» **SOURCE INFORMATION**

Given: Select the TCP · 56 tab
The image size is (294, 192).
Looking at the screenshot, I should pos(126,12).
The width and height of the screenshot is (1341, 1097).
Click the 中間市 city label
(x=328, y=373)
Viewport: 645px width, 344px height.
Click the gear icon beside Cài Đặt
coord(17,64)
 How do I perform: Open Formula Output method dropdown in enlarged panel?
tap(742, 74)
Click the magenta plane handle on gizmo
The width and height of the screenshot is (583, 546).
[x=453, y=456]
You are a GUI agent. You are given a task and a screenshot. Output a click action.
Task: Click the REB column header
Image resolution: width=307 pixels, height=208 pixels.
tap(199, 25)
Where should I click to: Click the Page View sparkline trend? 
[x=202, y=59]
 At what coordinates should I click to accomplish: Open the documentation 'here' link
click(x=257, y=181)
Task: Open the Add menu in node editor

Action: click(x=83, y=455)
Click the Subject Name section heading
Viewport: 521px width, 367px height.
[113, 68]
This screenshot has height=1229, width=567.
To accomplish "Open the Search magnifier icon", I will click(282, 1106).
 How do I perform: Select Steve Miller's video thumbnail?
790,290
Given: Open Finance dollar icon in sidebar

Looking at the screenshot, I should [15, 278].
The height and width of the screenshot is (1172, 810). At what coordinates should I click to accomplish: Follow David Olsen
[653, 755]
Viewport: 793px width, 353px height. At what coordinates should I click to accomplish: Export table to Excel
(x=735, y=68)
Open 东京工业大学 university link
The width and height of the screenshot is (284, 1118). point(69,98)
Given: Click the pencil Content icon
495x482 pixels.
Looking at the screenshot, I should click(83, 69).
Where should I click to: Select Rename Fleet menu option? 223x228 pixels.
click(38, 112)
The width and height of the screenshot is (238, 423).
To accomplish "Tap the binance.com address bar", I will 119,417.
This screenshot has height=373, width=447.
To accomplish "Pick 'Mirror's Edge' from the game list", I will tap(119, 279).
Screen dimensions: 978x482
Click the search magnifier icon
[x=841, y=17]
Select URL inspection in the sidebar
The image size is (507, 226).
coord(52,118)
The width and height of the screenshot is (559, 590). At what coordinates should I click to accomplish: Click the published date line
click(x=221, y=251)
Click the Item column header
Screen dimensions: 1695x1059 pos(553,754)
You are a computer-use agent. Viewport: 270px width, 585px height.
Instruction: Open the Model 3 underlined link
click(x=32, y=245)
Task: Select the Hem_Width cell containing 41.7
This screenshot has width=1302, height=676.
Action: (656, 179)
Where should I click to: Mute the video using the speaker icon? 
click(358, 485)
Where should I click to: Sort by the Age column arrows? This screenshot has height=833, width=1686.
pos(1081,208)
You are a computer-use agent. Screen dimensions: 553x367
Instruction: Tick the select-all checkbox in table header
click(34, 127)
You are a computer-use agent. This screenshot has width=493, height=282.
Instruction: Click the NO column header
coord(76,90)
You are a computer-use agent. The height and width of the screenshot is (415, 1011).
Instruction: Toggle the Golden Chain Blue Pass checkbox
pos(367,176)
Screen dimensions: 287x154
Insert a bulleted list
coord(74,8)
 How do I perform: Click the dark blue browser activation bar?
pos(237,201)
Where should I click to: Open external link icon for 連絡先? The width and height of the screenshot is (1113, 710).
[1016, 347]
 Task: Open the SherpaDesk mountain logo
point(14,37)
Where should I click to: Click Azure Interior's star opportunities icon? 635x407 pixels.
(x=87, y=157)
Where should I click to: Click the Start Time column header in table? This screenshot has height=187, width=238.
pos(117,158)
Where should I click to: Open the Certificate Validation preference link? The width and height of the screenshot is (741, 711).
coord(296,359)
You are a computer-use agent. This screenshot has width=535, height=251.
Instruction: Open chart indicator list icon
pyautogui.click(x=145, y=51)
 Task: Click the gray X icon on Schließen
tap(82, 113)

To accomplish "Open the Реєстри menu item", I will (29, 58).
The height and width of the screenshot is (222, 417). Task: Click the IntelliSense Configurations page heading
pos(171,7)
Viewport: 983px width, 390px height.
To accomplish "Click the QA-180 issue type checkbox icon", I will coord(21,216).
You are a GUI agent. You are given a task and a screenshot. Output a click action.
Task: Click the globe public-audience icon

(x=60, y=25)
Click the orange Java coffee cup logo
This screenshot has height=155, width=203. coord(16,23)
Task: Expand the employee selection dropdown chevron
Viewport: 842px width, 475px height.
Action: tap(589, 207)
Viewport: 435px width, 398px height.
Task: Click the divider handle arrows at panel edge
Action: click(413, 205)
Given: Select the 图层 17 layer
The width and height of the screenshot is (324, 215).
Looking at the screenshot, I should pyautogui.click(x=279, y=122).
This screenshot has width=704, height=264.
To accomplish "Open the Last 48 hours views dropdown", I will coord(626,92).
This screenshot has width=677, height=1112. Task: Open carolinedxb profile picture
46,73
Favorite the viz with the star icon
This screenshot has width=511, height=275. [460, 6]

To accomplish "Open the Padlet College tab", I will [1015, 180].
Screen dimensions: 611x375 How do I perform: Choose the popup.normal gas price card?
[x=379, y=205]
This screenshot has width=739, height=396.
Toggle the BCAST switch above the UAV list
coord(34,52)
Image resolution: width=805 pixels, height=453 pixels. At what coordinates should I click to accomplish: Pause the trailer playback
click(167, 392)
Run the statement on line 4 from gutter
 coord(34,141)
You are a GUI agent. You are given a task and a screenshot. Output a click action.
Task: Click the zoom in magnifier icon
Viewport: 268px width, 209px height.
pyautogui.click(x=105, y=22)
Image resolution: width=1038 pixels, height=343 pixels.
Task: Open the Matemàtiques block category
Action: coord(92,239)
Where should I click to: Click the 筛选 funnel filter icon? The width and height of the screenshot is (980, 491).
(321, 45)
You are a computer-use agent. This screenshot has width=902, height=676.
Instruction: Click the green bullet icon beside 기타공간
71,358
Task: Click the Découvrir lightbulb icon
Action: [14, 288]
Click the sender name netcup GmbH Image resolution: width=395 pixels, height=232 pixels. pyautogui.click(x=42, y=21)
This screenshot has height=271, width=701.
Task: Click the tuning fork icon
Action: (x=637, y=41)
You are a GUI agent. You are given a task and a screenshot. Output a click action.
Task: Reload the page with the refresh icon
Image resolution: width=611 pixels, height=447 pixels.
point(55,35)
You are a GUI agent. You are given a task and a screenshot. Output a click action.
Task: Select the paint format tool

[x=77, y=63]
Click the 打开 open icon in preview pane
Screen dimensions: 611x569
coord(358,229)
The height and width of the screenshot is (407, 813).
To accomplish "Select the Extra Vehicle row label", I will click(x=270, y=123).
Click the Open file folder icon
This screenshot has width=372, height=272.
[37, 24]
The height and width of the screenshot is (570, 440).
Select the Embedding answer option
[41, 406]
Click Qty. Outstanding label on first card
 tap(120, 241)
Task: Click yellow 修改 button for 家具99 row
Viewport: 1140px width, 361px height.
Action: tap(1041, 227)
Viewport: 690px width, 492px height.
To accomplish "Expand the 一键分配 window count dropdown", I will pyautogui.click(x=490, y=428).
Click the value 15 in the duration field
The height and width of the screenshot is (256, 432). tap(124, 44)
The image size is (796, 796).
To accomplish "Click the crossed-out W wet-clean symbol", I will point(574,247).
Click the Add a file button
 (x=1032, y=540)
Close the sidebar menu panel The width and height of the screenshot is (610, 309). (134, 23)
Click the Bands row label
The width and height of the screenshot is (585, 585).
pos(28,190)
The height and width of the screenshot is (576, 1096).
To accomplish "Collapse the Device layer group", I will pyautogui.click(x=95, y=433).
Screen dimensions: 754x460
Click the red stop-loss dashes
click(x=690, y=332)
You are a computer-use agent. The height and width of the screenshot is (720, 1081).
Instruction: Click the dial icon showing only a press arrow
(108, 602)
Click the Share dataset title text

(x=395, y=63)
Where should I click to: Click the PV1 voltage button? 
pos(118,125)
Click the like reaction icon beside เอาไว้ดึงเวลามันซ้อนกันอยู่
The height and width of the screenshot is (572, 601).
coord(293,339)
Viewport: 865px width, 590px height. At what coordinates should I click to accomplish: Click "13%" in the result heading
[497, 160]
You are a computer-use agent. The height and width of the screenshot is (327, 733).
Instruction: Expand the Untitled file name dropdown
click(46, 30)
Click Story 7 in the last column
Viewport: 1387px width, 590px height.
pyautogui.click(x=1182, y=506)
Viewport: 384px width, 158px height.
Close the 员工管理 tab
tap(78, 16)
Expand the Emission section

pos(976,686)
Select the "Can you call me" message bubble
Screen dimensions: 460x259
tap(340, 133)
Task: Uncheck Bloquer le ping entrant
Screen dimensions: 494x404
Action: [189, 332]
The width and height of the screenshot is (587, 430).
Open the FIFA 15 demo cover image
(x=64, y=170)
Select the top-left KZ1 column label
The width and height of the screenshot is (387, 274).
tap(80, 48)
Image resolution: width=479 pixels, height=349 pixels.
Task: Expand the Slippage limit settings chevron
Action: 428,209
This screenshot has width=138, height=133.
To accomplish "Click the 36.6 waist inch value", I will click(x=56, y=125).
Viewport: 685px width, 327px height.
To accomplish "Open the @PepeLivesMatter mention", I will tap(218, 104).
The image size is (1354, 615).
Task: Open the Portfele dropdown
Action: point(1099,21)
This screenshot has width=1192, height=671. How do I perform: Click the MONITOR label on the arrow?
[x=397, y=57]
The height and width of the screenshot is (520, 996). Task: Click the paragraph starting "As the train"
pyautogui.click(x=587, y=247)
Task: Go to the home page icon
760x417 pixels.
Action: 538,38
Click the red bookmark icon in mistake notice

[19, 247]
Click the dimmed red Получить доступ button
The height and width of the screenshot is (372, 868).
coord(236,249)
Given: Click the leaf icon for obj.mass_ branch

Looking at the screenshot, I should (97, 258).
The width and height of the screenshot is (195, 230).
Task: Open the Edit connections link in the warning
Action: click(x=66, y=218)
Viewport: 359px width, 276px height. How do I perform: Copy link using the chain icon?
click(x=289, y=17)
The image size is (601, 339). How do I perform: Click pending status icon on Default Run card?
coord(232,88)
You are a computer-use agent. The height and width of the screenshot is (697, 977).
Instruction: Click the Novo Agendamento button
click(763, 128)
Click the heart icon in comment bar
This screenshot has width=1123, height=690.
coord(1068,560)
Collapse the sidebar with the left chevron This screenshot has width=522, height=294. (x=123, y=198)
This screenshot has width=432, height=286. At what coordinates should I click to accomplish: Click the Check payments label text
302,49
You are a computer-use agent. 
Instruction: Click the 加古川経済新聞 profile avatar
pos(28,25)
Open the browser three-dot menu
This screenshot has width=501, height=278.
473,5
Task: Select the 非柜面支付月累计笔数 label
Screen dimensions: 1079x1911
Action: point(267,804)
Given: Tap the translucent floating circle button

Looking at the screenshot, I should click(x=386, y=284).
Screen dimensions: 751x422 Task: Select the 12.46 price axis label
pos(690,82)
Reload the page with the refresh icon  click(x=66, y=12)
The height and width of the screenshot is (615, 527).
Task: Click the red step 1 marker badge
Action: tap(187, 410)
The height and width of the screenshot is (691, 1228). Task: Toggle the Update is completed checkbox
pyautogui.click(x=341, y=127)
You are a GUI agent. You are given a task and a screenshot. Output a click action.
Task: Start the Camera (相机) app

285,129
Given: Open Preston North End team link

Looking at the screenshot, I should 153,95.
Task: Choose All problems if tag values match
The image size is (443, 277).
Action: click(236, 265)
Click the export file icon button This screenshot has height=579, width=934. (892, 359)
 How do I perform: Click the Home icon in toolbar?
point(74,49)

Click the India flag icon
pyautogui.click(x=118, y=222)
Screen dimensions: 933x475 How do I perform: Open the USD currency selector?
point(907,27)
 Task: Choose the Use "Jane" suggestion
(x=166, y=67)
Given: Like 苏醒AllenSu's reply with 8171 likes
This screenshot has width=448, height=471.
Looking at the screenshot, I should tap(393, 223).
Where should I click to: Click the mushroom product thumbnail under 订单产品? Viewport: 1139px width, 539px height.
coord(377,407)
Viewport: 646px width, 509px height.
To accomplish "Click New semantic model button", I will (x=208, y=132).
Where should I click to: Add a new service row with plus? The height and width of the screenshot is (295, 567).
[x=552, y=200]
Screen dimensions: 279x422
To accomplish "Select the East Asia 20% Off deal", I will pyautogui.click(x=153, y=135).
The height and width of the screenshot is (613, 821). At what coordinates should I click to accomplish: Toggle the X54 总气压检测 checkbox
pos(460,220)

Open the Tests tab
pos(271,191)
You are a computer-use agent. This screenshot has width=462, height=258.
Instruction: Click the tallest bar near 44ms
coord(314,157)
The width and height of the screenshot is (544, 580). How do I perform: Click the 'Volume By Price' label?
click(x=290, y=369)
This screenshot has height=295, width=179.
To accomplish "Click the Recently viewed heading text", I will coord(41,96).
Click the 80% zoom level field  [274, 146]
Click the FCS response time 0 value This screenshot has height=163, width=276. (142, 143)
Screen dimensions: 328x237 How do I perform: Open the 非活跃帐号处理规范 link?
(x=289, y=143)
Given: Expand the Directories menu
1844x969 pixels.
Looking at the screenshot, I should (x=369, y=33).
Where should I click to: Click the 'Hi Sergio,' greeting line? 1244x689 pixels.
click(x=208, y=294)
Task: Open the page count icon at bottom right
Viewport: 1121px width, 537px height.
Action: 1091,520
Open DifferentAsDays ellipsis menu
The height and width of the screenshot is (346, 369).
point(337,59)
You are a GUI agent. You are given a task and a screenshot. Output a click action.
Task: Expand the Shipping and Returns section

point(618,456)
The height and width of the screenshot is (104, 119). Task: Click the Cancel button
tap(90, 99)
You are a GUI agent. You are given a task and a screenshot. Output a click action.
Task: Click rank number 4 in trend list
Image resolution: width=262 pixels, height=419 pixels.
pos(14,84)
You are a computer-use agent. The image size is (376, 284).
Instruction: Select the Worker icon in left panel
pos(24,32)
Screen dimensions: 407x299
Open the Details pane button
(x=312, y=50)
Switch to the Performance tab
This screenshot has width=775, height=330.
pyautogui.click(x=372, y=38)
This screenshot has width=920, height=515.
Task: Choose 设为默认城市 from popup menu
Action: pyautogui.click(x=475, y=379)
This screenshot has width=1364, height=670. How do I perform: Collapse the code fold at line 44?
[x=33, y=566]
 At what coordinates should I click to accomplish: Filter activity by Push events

» **TASK DESCRIPTION**
I'd like the lines above from the one with "Click the value 15 in the duration field" up to and including the one with "is (720, 1081)." copied exactly, with no other lines.

» **EXERCISE SOLUTION**
Click the value 15 in the duration field
The height and width of the screenshot is (256, 432). tap(124, 44)
The image size is (796, 796).
To accomplish "Click the crossed-out W wet-clean symbol", I will point(574,247).
Click the Add a file button
 (x=1032, y=540)
Close the sidebar menu panel The width and height of the screenshot is (610, 309). (134, 23)
Click the Bands row label
The width and height of the screenshot is (585, 585).
pos(28,190)
The height and width of the screenshot is (576, 1096).
To accomplish "Collapse the Device layer group", I will pyautogui.click(x=95, y=433).
Screen dimensions: 754x460
Click the red stop-loss dashes
click(x=690, y=332)
You are a computer-use agent. The height and width of the screenshot is (720, 1081).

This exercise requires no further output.